The Evolution of Vendor Oversight in the Post-Pandemic World
Joe Sergienko and Michael Canale
It is time to accelerate innovation of the organization’s approach to vendor management.
The COVID-19 pandemic has brought about unprecedented economic disruption as companies have moved from offices to working from home. The traditional ways of working evolved rapidly, and companies are now focused on monitoring and increasing productivity from a remote workforce. Organizations are accelerating their reliance on third-party vendors, partners, supply chains and external digital services.
Therefore, it is time to accelerate innovation of the organization’s approach to vendor management.
The traditional vendor management model focuses primarily on relationship and contract management. With the advent of the Consumer Financial Protection Bureau and a general increase in regulatory focus, including the recently released OCC Bulletin 2020-10 highlighting risks from third-party cloud computing, data aggregation, FinTechs, general third-party oversight and board responsibility. The requirements for vendor oversight have expanded into liability for how vendors meet regulatory obligations, despite not being regulated entities. The resulting due diligence, periodic on-sites, manual sample testing of transactions/accounts, complaints monitoring and information-security audits require significant internal and external resources.
Most of these tasks have been managed through spreadsheets and collaborative software, both of which are inefficient and cumbersome to administer. Now is the time to assess vendor management and implement a flexible and scalable vendor-monitoring program leveraging technology and automation.

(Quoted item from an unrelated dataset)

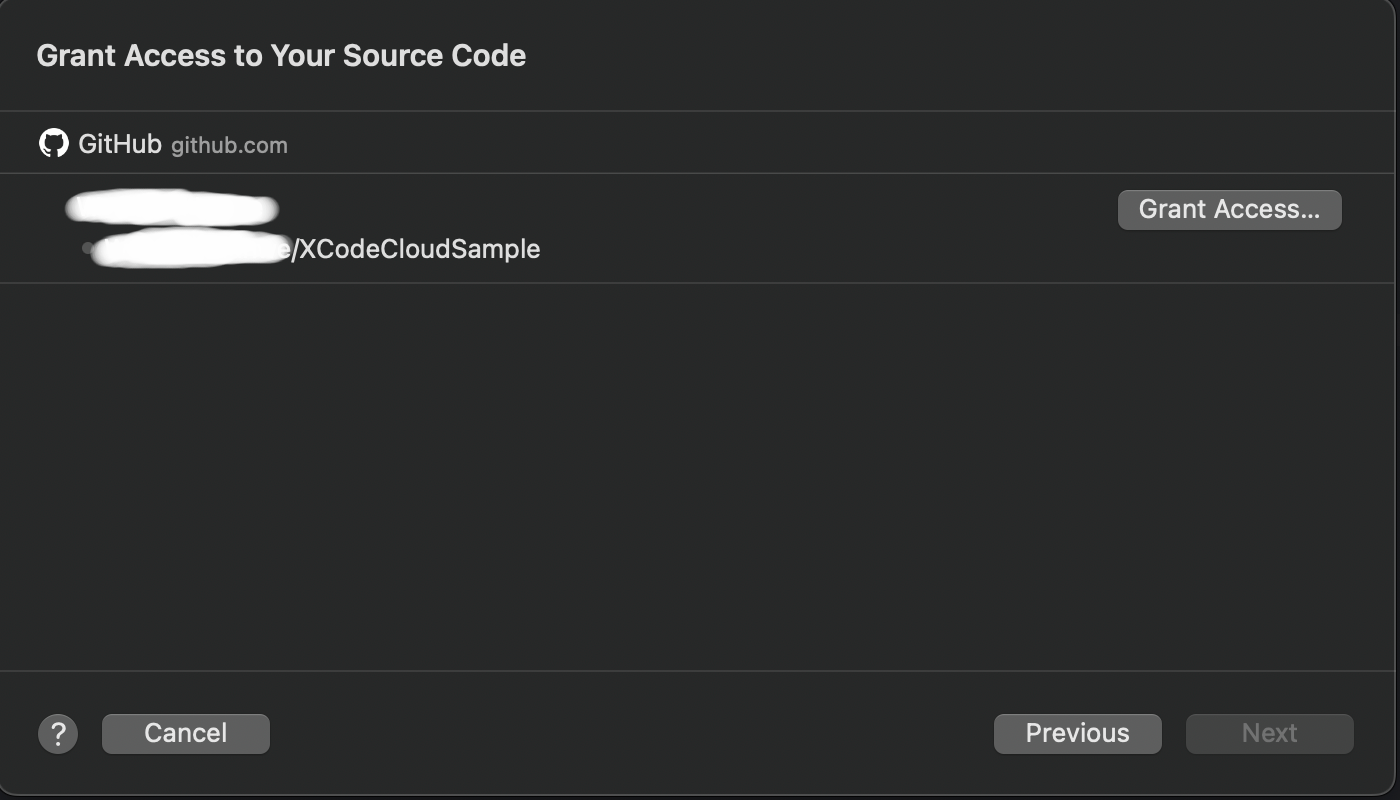This screenshot has height=800, width=1400.
Task: Select the XCodeCloudSample repository name
Action: tap(420, 249)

Focus areas to review should include:
Evaluate what your program currently monitors (e.g., contract performance, strategic risk, reputational risk, compliance risk, business continuity and security/privacy). Identify gaps or areas for improvement.
Review service-level agreements to ensure appropriate monitoring of networks and devices and build familiarity around network authentication requirements and remote work policies.

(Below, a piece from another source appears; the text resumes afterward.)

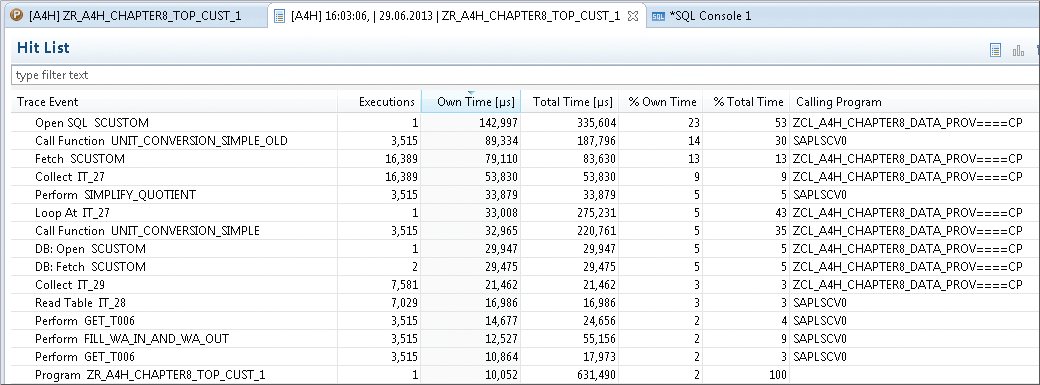Screen dimensions: 1040x385
Task: Sort by Own Time [µs] column
Action: [x=472, y=102]
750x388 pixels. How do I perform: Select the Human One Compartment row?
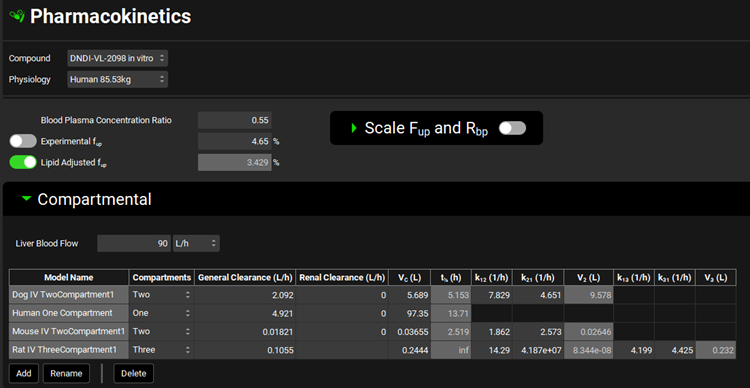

Confirm your vendor’s event-notification process is in place and working (e.g., security breaches, operational disruptions, staffing/management changes and regulatory action).
Assess new areas of risk due to the post-pandemic world:
Data security: Heightened risk due to vendors working remotely; understand how data is being transferred, if VPNs are being used, who has access; assess potential risk of confidential/sensitive data being printed or risk of screen shots, cell phone pictures, email or chat windows.
Artificial intelligence/machine learning: As automation increases, cybersecurity assessments will become more critical and complex.
Prepare vendor contingency plans and offboarding process: Businesses will be impacted by the pandemic and resulting economic fallout. You should have a contingency plan for critical vendors and an offboarding process that includes cutting off system access, disposing of data and collecting outstanding payments.
Review the time/effort and costs associated with current oversight programs. Identify areas to increase efficiencies and reduce costs.
Now is a great time to make adjustments to vendor management programs and address risks posed by the pandemic and the quickly changing business landscape. It is also time to think differently about how to administer vendor oversight and move beyond the traditional annual or semiannual reviews. Technology is available to implement continuous monitoring surveillance of vendors, which can reduce risk and cost of oversight. Below are some ideas to consider:
Develop a new vendor management group or program focused on strategic, reputational, operational, financial, compliance/legal and security/privacy risks, with the goal of reducing costs and preventing future disruptions.
Develop an industry consortium to reduce the cost of vendor oversight through combining resources, best practices, and oversight efforts where reviews become less periodic and are more targeted/leverage data analytics and surveillance technology.
Expand monitoring beyond cyber and data to include compliance and other evolving risks, such as financial viability and business continuity status.
Develop disruption scenarios to test the vendors ability to perform.
Leverage technology to detect reputational risk in the news, on social media and in other online sources.
If the pandemic has taught us one thing, it is that businesses can adapt quickly. Now is the time to think strategically about how vendors are used and managed, especially as they become a more integral part of operations.